During hunting season, we always plant turnips in our greenfields for the deer. The great thing about this is that we enjoy cooking them with the game we harvest!
- 1/2 cup all-purpose flour
- 3 tbsp olive oil
- 1 pound venison hindquarter roast
- 1 1/2 tbsp salt
- 1/2 tsp freshly ground black pepper
- 1 cup beef broth
- 4 garlic cloves, crushed
- 1 12 ounce dark beer
- 2 bay leaves
- 4 carrots peeled and cut diagonally into 1/2-inch thick slices
- 10 ounces small turnips peeled and cut into wedges
- 1 large onion peeled and cut into wedges
- 1/4 cup chopped fresh flat-leaf parsley
- Cut hindquarter into 1-inch cubes. Place them in a medium sized bowl. Sprinkle salt and pepper liberally over meat. Mix well. Coat the meat with the flour.

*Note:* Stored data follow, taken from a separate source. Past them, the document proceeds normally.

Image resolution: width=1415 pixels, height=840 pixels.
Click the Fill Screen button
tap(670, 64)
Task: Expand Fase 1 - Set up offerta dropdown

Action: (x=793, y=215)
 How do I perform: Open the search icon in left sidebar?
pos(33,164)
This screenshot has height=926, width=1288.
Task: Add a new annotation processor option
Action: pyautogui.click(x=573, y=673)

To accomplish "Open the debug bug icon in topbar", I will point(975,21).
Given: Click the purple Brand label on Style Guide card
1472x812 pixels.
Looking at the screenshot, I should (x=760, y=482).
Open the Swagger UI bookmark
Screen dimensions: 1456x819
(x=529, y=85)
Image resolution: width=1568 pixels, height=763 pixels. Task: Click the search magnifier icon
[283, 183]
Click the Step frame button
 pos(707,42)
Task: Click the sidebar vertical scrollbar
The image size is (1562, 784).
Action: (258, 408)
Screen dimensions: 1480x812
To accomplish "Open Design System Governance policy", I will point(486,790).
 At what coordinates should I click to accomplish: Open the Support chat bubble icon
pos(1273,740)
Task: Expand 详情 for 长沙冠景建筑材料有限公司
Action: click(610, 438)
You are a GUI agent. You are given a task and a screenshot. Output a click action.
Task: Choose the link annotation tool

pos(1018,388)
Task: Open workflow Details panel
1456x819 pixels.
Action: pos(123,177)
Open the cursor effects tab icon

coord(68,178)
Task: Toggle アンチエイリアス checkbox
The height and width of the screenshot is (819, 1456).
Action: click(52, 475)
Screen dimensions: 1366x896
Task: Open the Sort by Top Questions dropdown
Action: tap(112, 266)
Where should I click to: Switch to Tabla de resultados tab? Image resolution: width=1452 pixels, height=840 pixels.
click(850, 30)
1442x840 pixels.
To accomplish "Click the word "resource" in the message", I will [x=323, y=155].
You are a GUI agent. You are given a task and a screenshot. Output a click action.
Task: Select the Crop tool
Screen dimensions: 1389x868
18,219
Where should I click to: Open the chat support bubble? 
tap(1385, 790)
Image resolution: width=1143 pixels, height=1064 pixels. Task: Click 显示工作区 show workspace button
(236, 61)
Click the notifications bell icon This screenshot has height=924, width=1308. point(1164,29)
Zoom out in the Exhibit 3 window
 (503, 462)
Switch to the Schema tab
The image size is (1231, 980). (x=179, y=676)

- Heat oil in a dutch oven. When smoking hot, brown meat on all sides. Do not crowd the pan. If necessary, brown meat in batches.
- Add beef broth, beer, and garlic cloves. Scrape the browned bits off of the bottom of the pan and bring to a boil.
- Add carrots, turnips, and onion to Dutch oven. Bring to a boil. Once it reaches a boil, bring heat down to a simmer and cook covered for about an hour.
- Sprinkle parsley on top and serve over mashed potatoes and crusty bread.